» Exercise
When you copy from the entries that follow, take only the lines from the one with "Given: Switch to the เกี่ยวกับ tab" down to the one with "The height and width of the screenshot is (160, 143).", keeping both ends and dropping every picture.

Saved entries

○ ○ ○ ○ ○

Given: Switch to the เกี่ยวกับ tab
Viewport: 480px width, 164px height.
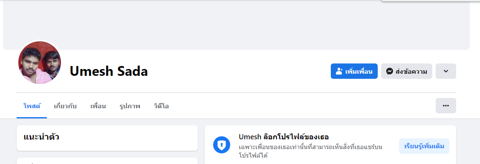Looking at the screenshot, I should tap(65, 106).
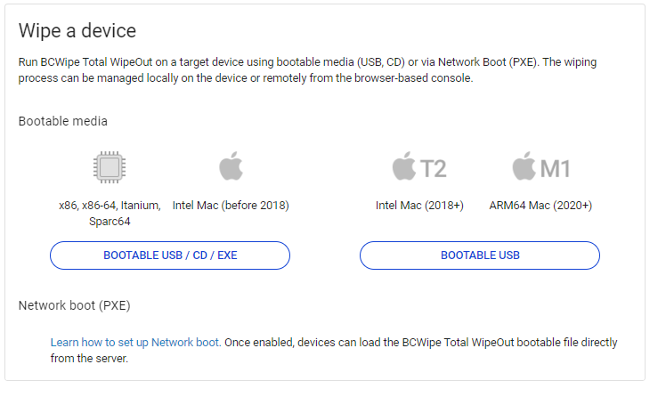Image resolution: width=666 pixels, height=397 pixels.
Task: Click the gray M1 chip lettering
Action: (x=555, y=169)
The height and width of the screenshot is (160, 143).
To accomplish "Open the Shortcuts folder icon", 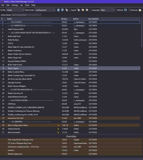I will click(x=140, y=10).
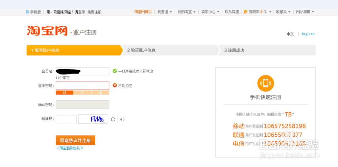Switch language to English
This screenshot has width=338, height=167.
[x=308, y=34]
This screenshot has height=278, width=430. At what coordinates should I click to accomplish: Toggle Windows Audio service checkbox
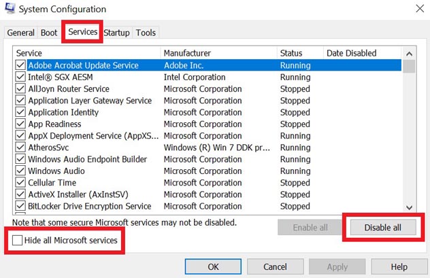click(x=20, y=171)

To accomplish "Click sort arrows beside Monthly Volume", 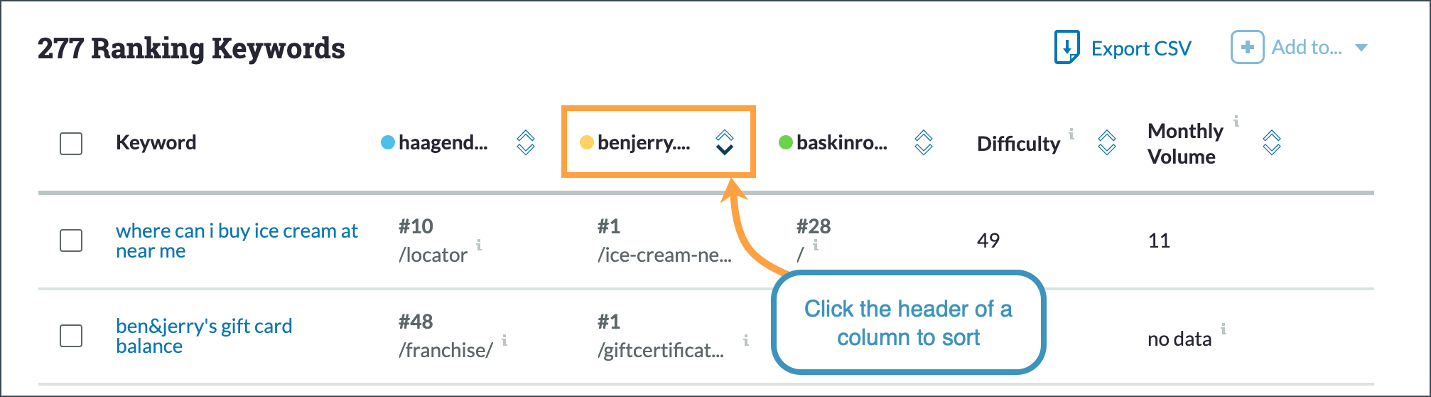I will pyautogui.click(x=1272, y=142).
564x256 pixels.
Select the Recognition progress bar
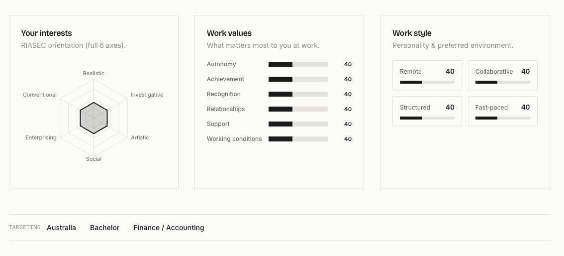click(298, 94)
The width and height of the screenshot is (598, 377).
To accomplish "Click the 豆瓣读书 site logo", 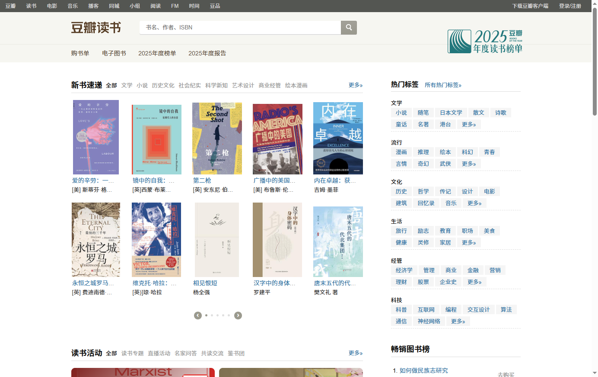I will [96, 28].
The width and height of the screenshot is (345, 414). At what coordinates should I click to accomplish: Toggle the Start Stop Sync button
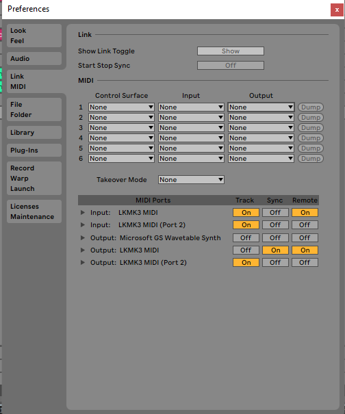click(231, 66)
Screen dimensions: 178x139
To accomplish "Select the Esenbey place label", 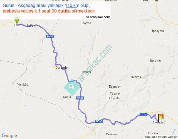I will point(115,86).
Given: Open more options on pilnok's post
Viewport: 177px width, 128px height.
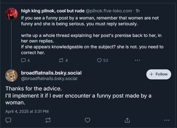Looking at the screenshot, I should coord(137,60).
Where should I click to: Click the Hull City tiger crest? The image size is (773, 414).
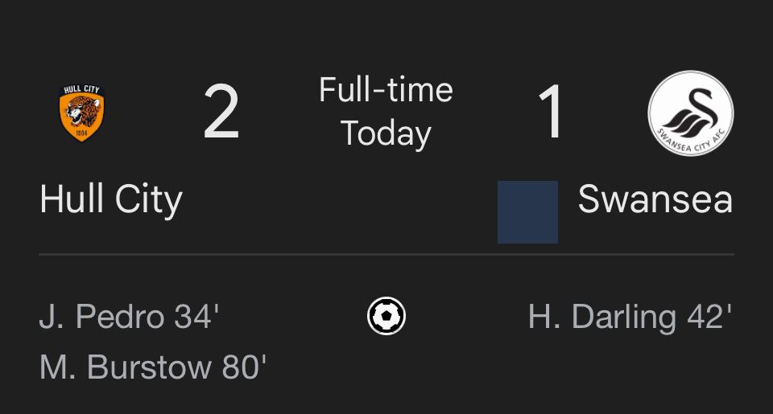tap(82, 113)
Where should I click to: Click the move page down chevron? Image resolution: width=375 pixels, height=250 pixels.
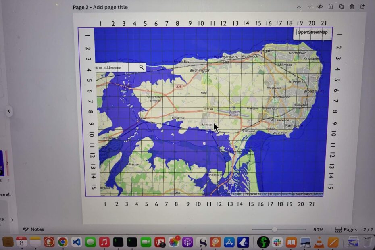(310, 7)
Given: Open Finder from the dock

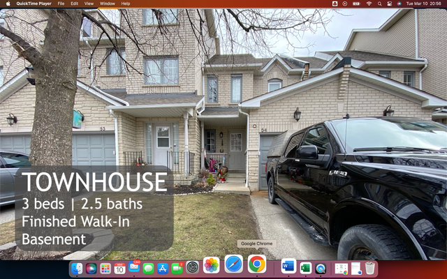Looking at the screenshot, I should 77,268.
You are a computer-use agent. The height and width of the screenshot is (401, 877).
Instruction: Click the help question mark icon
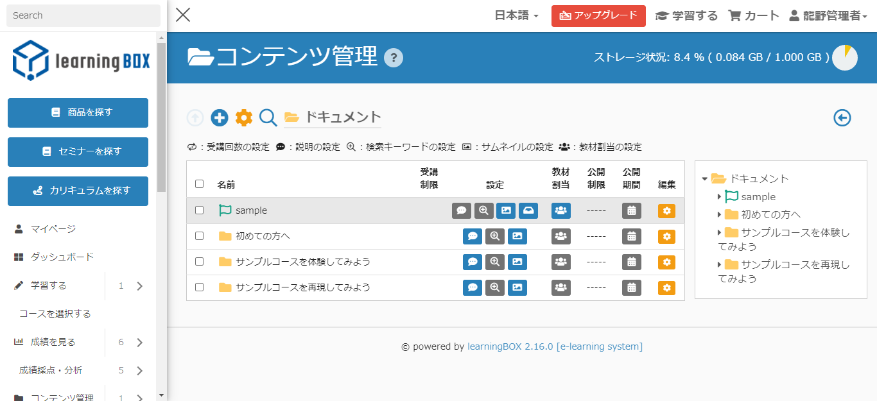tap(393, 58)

○ ○ ○ ○ ○

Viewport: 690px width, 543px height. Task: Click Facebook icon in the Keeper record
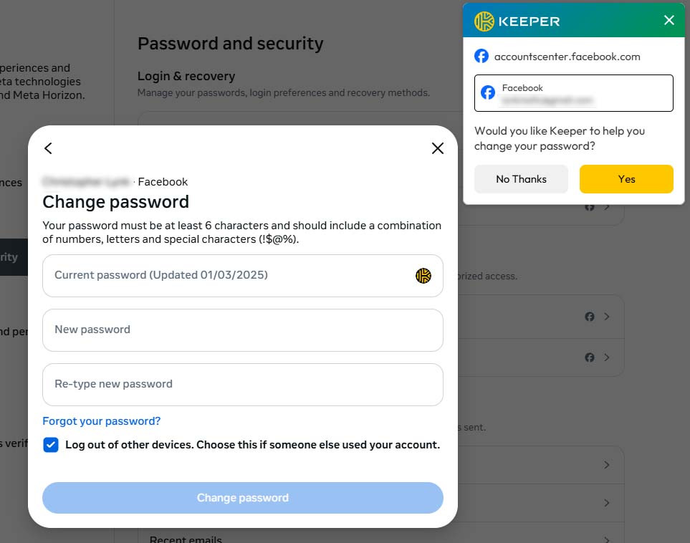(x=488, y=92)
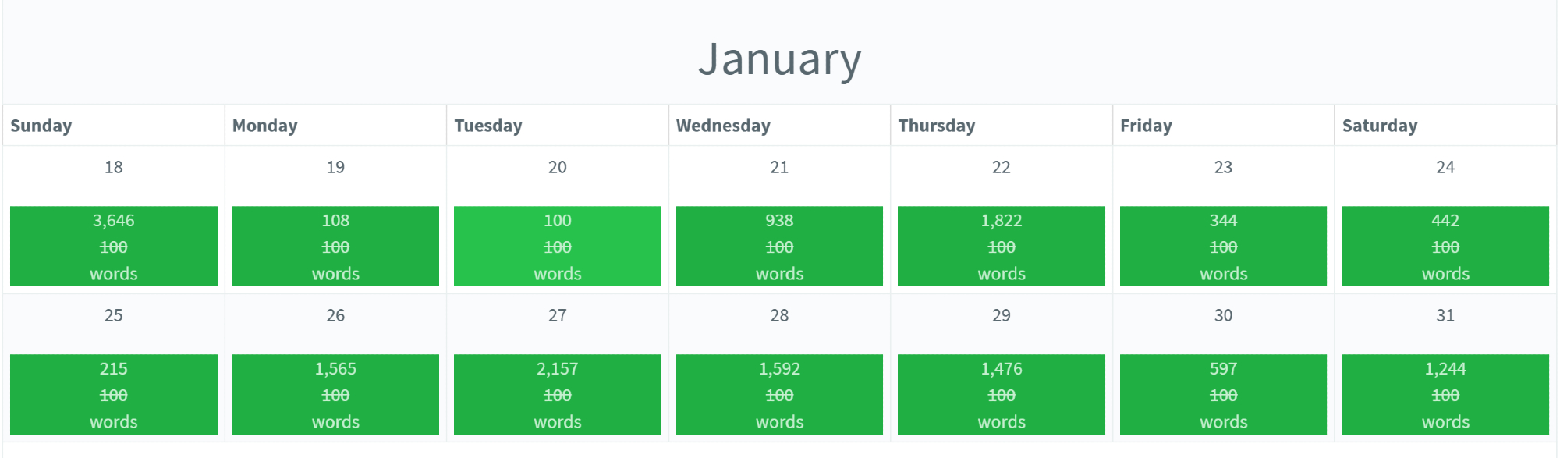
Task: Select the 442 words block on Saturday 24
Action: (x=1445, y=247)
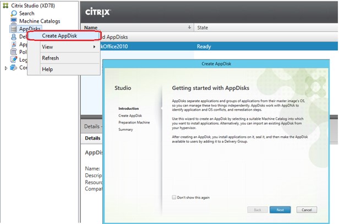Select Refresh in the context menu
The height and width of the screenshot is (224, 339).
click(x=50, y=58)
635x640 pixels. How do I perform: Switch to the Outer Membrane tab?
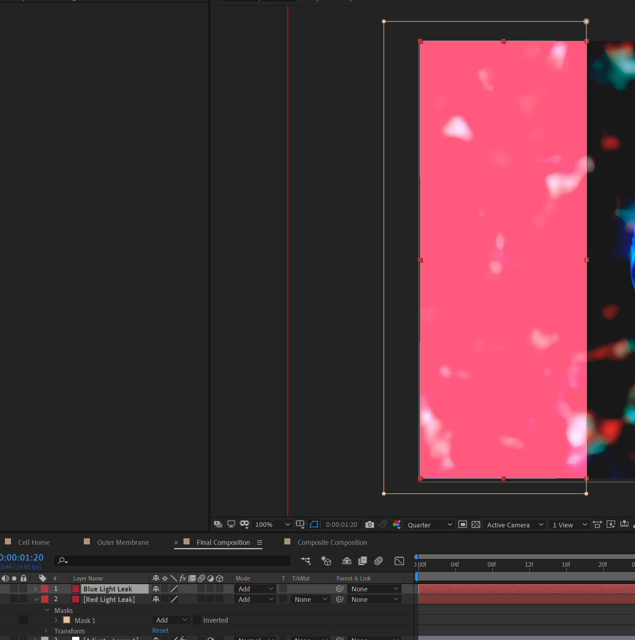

○ ○ ○ ○ ○

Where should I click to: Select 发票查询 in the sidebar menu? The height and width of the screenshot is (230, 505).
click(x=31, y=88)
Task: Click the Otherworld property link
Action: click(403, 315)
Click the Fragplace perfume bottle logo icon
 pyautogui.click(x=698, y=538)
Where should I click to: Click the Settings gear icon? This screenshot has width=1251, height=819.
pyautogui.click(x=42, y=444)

○ ○ ○ ○ ○

» Task solution
Given: Switch to the เกี่ยวกับ tab
Viewport: 480px width, 164px height.
Looking at the screenshot, I should tap(65, 106).
Image resolution: width=666 pixels, height=397 pixels.
Task: Click the gray M1 chip lettering
Action: (x=555, y=169)
The height and width of the screenshot is (160, 143).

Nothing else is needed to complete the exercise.